### Task objective
Set out every line of the rows below as a Markdown table with the columns Line and Content, numbering the lines in order and skipping any blank ones. Leave the pictures out of the table.

== Records for the task

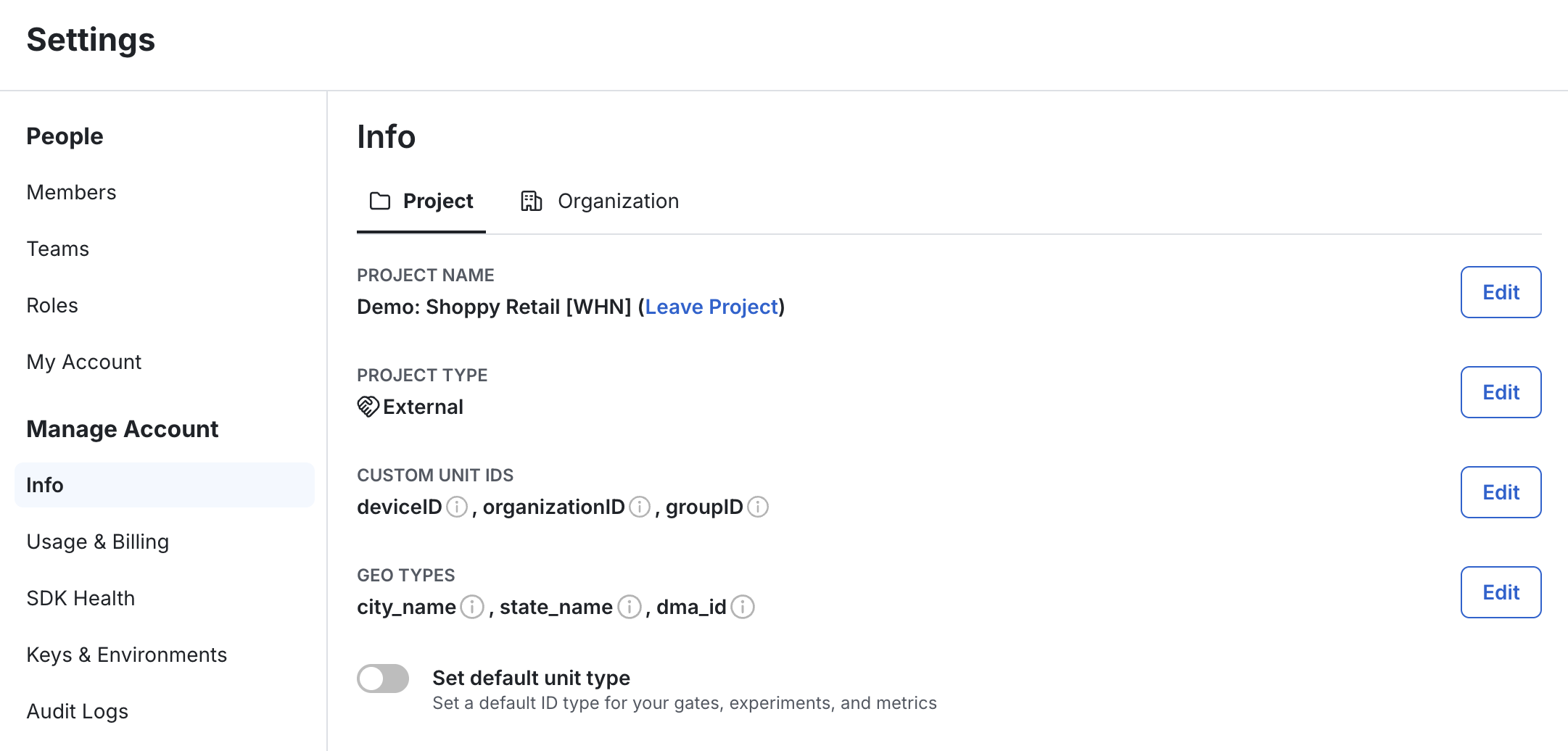Click the building icon beside Organization
The image size is (1568, 751).
coord(532,201)
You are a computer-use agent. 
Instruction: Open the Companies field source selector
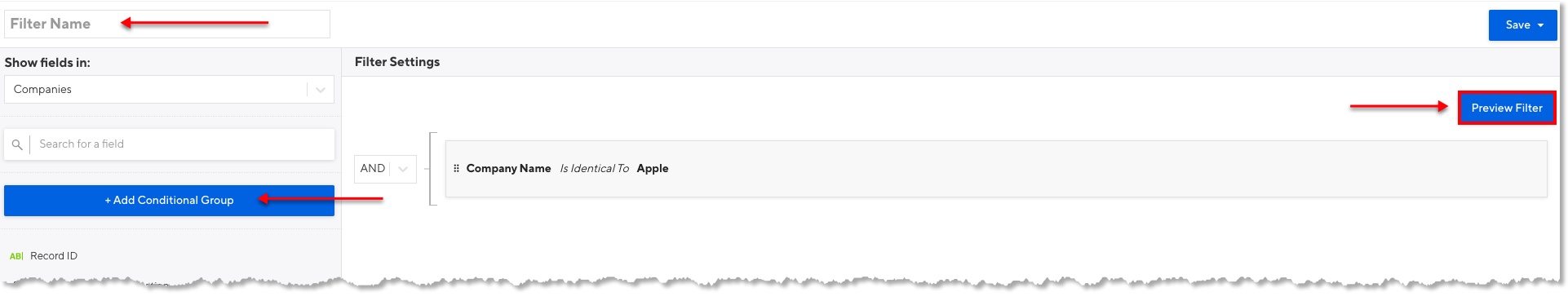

====

### Response for this exercise
| Line | Content |
|---|---|
| 1 | Click the building icon beside Organization |
| 2 | The image size is (1568, 751). |
| 3 | coord(532,201) |
| 4 | You are a computer-use agent.  |
| 5 | Instruction: Open the Companies field source selector |